**PAGE TEXT:**
** Begin **

I don't believe that's any better than using an array of pointers. Unless
I'm missing something, you would have to access the data as rm[i][j].d
wouldn't you?


You could just add

operator T () const;
operator T& ();

to the struct and you don't need .d any more, AFAIUI.
What I was shooting for was something that acted just like
the array, but was indexed as it's transpose. For now, I don't have a use
for it because I took a different approach to solving the immediate
problem.
Whatever.

I do however have another question along these lines.

** End **

**WHAT TO PRODUCE:** Resume the C++ post about transposed array indexing, starting right after its final sentence.

**EXTRACTED MATERIAL:**
** Begin **

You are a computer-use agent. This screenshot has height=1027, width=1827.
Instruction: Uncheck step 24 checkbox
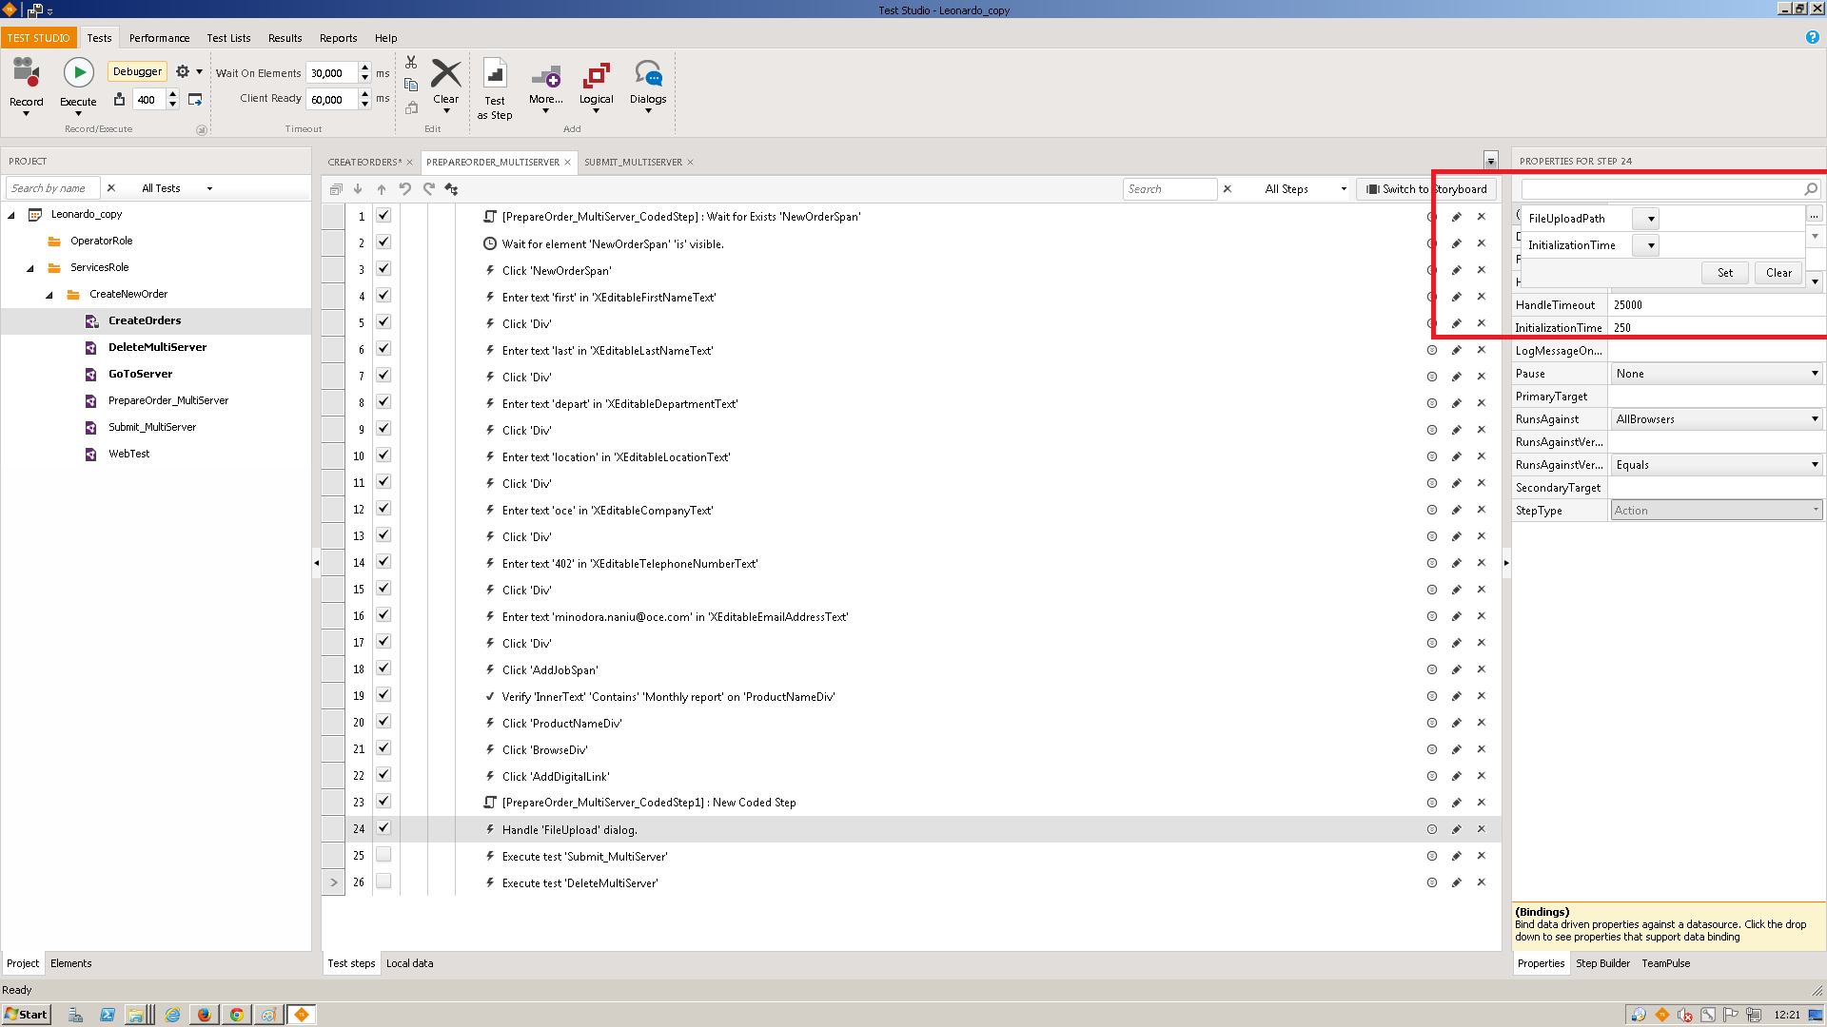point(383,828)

** End **
** Begin **

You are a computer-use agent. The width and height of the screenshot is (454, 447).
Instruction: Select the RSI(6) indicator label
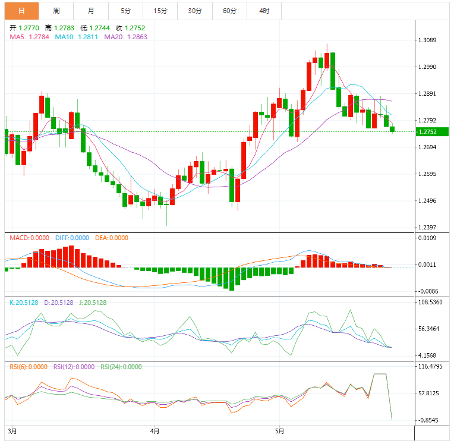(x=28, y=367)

** End **

**RESPONSE:**
This works:

template < unsigned REMAINING, unsigned ORDER, typename T1, typename T2,
typename OP>
class Array2OpAssign {
public:
typedef T1 (&rank1T1)[ORDER];
typedef T1 (&rank1T2)[ORDER];

static rank1T1 result(rank1T1 a1, const rank1T2 a2) {
OP op;
a1[ORDER - REMAINING] = op(a1[ORDER - REMAINING], a2[ORDER -
REMAINING]);
return Array2OpAssign< REMAINING - 1, ORDER, T1, T2,
OP>::result(a1, a2);
}
};
However, this doesn't:

template <unsigned ORDER, typename T1, typename T2>
typedef T1 (&rank1T1)[ORDER]; // this ain't legal
Nonsense. Why ain't it legal?
typedef T1 (&rank1T2)[ORDER];
inline rank1T1 array2PlusAssig n( rank1T1 a1, const rank1T2 a2)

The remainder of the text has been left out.